**REQUIRED ACTION:** Restate word for word the lines of the entries below, starting with the line that holds "788x326 pixels." and ending with the line that holds "This screenshot has height=246, width=349.", and no others.

Segment Start: DATA LISTING

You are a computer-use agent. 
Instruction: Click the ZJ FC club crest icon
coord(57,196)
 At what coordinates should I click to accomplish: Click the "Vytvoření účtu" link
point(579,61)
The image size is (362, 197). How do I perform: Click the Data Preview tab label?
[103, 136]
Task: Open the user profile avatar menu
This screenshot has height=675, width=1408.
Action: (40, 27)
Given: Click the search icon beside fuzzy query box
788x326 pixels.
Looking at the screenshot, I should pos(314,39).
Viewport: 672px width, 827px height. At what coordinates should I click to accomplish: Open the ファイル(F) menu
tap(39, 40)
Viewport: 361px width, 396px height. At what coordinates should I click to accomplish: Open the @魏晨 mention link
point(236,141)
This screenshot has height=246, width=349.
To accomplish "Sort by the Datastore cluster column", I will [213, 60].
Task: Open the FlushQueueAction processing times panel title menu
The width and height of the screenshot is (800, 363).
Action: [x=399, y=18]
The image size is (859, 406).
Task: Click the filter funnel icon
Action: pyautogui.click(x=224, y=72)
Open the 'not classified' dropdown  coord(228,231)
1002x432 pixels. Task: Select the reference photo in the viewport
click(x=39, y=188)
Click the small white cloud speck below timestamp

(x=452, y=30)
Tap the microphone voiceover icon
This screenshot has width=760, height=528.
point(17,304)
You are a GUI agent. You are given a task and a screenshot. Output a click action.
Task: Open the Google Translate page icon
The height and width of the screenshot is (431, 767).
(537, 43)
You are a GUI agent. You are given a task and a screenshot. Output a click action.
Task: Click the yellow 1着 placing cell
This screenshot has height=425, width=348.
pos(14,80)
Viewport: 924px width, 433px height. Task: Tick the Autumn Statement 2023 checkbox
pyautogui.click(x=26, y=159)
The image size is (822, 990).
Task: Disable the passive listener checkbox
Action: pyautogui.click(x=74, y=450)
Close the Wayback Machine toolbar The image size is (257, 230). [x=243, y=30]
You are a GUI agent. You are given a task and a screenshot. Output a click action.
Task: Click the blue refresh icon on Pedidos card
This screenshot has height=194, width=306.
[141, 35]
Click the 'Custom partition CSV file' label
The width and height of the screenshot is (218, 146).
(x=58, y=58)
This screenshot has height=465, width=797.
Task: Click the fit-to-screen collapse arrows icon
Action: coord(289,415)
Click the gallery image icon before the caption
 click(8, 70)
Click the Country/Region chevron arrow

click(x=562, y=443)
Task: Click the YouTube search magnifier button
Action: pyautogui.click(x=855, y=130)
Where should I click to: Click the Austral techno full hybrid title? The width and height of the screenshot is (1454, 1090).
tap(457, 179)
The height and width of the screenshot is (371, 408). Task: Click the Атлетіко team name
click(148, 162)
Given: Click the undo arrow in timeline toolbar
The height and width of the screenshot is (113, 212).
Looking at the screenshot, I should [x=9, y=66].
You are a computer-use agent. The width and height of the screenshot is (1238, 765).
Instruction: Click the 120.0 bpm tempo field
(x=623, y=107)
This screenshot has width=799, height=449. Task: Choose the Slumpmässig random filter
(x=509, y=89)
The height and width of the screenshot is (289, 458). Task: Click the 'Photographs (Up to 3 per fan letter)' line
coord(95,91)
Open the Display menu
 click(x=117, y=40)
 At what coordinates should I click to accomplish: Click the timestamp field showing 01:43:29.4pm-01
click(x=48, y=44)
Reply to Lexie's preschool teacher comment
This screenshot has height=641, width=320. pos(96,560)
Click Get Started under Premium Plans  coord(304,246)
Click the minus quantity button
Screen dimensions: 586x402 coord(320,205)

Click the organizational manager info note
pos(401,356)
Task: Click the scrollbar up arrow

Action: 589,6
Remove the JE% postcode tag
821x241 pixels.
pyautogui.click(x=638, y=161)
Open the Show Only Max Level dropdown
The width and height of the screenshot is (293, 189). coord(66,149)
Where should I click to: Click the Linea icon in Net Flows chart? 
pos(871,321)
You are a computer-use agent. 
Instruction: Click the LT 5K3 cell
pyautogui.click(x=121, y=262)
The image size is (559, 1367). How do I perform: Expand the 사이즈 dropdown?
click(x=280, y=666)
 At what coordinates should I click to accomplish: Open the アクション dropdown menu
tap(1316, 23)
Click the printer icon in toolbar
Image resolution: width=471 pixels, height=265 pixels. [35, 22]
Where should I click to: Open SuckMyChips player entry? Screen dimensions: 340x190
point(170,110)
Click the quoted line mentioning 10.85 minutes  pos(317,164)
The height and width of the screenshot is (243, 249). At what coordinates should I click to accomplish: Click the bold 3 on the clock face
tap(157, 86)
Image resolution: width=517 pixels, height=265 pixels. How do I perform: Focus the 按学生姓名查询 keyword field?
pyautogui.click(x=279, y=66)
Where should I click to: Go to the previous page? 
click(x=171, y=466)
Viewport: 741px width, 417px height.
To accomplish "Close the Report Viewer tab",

Segment End: DATA LISTING

**RESPONSE:**
788x326 pixels.
Looking at the screenshot, I should pos(314,39).
Viewport: 672px width, 827px height. At what coordinates should I click to accomplish: Open the ファイル(F) menu
tap(39, 40)
Viewport: 361px width, 396px height. At what coordinates should I click to accomplish: Open the @魏晨 mention link
point(236,141)
This screenshot has height=246, width=349.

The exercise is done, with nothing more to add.